Поэтому он играл Подколесина и Дон Жуана — его герои так страстно пытались вырваться из немоты и безверия, из экзистенциальных потемок, как мало кто на отечественной сцене. За его чуть замедленными , как бы вяловатыми движениями скрывалось столько смертельной тревоги, сердечной аритмии, а знаменитая «плохая» дикция была индивидуальным средством прорыва воспаленной души сквозь мучительную немоту… Сквозь громаду монологов — Гоголя, Мольера, Шекспира — Волков прорывался не к апплодисментам, а к ускользающему смыслу слова и смыслу жизни.
Но его мастерство было уникальным и настолько штучным, что казалось «сшитым» только на него.

■ ПОКАЗАННЫЕ ДАННЫЕ:

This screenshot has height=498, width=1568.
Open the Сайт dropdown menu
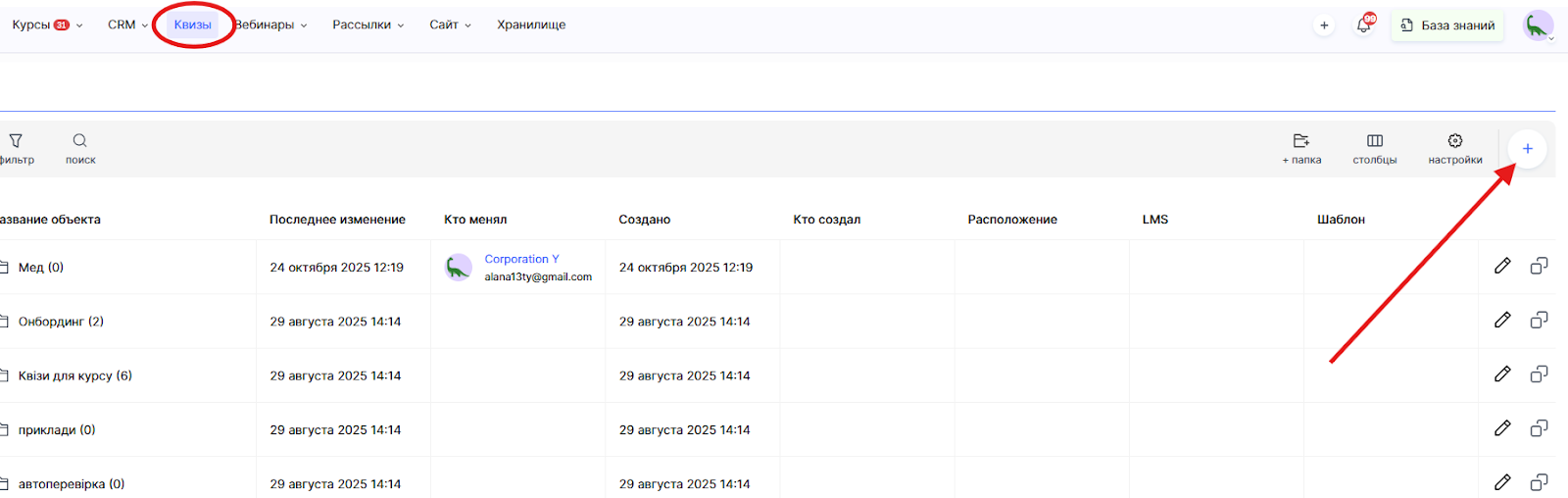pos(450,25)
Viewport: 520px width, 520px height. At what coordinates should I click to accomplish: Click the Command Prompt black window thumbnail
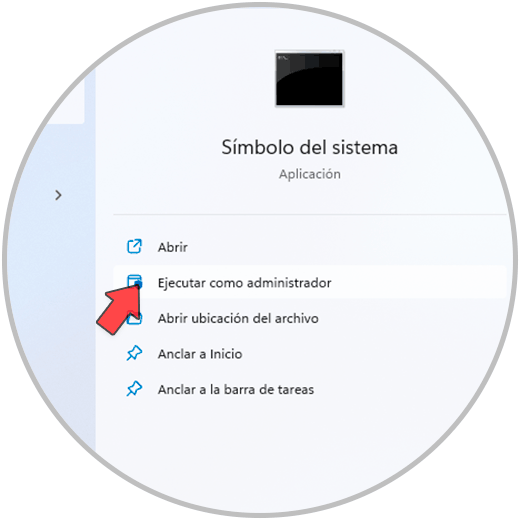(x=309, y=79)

==

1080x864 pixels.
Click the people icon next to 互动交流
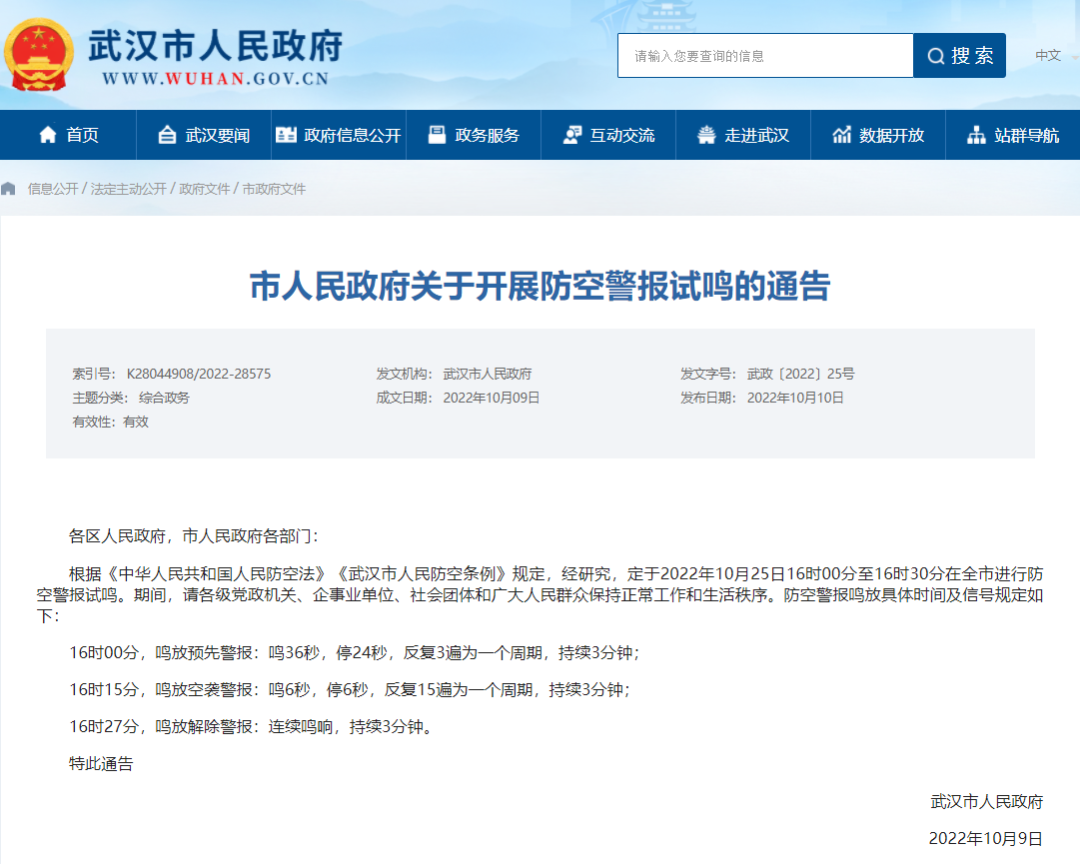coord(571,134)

■ ЗАДАНИЕ A:
Каких героев играл Волков, согласно отрывку о нем?
■ ЗАДАНИЕ B:
Перепишите отрывок о Волкове со слов «Поэтому он играл» до слов «только на него.» включительно, заменив «Подколесина» на «Хлестакова».

■ РЕШЕНИЕ A:
Подколесина и Дон Жуана.

■ РЕШЕНИЕ B:
Поэтому он играл Хлестакова и Дон Жуана — его герои так страстно пытались вырваться из немоты и безверия, из экзистенциальных потемок, как мало кто на отечественной сцене. За его чуть замедленными , как бы вяловатыми движениями скрывалось столько смертельной тревоги, сердечной аритмии, а знаменитая «плохая» дикция была индивидуальным средством прорыва воспаленной души сквозь мучительную немоту… Сквозь громаду монологов — Гоголя, Мольера, Шекспира — Волков прорывался не к апплодисментам, а к ускользающему смыслу слова и смыслу жизни.
Но его мастерство было уникальным и настолько штучным, что казалось «сшитым» только на него.